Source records
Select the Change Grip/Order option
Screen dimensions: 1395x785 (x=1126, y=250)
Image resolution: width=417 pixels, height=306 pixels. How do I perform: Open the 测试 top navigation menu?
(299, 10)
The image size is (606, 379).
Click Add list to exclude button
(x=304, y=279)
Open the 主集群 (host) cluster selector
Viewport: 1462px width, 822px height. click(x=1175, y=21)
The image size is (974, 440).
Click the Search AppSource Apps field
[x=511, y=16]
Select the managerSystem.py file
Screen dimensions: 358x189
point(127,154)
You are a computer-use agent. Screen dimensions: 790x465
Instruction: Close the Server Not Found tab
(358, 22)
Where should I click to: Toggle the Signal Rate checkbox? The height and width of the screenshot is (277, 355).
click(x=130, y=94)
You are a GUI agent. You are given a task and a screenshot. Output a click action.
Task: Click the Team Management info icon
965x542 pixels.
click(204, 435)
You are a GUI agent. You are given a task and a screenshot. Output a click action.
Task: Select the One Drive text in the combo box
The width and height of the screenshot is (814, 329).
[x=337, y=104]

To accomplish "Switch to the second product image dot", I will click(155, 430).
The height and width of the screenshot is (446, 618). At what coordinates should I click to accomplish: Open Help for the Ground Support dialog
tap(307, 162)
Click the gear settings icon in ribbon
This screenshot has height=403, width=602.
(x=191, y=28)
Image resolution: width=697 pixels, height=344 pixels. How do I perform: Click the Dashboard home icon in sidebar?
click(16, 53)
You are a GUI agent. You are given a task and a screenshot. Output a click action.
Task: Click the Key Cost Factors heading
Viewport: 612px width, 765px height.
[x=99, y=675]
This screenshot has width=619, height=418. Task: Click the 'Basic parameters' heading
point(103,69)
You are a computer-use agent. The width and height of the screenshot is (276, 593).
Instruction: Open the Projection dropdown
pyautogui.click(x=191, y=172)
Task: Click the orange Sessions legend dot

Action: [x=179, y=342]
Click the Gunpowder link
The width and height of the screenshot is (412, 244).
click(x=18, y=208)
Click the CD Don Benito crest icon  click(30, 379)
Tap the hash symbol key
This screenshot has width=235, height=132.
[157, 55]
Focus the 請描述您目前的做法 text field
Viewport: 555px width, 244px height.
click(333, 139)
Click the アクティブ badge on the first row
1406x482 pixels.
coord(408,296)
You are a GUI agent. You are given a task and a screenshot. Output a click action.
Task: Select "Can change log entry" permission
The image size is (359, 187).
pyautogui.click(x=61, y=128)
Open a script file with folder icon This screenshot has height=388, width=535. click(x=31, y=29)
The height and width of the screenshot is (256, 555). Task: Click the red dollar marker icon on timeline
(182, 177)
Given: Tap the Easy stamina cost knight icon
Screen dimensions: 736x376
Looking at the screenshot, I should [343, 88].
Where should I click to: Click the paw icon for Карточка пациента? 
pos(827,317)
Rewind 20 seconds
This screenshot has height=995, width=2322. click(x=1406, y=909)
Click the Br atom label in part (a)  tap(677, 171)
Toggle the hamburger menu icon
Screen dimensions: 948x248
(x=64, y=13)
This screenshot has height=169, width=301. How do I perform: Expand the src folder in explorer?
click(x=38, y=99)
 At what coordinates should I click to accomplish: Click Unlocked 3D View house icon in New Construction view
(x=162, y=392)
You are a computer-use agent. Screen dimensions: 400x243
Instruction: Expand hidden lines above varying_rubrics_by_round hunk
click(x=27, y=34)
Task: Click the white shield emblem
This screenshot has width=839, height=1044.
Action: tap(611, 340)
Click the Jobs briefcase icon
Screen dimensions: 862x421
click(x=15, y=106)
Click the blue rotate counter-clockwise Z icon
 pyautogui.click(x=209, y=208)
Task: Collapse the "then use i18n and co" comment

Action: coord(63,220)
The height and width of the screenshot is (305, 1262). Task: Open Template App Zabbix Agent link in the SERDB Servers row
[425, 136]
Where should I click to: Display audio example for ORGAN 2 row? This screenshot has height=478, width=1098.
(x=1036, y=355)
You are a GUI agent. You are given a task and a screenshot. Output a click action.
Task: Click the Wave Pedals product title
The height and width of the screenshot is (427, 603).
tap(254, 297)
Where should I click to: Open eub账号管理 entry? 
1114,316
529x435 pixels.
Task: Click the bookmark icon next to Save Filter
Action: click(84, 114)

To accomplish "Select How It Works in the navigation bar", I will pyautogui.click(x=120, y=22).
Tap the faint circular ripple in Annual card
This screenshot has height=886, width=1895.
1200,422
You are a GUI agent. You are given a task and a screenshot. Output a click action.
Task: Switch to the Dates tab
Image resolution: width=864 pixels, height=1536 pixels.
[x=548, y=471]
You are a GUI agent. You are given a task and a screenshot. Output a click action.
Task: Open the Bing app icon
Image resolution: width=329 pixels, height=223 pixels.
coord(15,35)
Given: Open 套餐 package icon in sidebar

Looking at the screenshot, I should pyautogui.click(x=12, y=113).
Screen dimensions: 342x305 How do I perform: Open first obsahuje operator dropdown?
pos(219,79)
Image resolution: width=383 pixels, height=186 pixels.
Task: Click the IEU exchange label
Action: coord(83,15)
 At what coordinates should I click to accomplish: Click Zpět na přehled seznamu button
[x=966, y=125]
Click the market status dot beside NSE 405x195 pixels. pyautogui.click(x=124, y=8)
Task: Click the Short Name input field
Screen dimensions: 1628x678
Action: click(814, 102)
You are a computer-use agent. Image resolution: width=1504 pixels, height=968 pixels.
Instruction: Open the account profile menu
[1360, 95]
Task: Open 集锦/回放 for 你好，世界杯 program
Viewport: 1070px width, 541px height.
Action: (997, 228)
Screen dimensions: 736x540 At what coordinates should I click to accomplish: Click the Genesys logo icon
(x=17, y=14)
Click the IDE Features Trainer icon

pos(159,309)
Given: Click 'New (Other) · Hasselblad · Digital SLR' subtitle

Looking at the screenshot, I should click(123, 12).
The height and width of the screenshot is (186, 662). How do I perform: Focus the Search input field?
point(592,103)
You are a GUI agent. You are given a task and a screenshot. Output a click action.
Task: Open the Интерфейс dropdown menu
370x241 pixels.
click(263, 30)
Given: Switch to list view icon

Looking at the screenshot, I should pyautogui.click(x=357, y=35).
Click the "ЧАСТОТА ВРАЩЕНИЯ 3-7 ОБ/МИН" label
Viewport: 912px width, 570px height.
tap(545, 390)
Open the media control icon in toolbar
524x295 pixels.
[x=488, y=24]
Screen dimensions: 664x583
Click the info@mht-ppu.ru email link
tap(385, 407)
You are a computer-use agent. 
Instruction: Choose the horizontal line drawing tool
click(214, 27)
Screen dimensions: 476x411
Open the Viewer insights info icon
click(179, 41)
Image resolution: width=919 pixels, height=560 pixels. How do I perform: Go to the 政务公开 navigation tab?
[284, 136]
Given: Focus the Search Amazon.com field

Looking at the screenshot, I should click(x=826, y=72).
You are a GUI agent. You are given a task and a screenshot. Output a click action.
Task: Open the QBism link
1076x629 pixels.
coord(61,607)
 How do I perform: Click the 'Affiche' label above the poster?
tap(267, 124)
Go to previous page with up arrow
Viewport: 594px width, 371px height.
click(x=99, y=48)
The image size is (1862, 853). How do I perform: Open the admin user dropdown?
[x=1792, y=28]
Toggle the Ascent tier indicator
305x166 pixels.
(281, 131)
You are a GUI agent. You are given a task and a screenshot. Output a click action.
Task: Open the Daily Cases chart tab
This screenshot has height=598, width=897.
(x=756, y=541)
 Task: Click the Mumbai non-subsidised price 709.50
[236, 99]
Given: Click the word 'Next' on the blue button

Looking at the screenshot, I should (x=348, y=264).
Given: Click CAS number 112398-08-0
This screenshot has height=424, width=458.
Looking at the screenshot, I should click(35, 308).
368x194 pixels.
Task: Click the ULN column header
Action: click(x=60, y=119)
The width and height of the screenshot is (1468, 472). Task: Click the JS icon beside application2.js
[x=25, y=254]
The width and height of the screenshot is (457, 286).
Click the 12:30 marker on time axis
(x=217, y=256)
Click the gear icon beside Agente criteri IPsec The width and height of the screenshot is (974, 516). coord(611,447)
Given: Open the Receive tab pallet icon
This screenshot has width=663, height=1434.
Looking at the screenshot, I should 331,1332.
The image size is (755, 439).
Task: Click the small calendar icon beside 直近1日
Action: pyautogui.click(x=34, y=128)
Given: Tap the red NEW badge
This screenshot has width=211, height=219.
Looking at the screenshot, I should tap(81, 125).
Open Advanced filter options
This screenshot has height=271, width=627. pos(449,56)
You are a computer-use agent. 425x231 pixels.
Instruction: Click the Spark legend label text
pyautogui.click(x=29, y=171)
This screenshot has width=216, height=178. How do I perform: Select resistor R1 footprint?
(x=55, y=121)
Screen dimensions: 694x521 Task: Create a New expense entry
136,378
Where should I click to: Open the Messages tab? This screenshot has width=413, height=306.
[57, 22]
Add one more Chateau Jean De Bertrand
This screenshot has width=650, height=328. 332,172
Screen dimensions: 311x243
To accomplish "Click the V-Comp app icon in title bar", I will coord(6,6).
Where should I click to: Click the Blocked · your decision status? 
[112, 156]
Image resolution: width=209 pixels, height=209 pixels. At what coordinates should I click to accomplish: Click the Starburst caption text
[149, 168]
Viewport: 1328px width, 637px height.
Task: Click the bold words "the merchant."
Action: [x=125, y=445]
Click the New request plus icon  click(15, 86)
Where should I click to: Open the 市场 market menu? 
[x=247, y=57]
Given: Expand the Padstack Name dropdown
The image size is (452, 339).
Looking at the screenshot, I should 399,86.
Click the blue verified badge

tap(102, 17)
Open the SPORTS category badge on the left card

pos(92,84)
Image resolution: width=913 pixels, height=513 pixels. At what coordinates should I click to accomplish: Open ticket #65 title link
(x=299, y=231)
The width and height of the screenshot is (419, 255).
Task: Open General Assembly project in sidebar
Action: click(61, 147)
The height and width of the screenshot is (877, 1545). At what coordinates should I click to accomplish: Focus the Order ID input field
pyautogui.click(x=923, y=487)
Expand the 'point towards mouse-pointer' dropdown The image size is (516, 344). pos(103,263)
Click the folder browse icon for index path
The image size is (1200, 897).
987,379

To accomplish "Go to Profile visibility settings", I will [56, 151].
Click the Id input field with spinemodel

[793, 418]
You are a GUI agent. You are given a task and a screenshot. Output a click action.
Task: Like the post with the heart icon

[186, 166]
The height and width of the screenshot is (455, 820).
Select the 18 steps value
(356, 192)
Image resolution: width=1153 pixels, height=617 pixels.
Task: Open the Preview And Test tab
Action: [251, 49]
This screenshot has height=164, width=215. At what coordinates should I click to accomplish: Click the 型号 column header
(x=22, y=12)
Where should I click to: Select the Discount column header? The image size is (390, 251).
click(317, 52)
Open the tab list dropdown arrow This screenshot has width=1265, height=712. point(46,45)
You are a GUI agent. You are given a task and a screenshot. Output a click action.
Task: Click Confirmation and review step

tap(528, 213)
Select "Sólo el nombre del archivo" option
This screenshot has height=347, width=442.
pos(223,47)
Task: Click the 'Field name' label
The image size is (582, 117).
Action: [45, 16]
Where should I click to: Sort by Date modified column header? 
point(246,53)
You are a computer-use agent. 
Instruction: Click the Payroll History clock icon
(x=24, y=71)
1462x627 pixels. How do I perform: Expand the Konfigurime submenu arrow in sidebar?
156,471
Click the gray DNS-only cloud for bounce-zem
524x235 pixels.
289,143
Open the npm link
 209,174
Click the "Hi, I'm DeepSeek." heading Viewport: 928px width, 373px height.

Task goal
Among the lines above, some may include the string "will"; state how many, and nothing more.

Solution for this task
4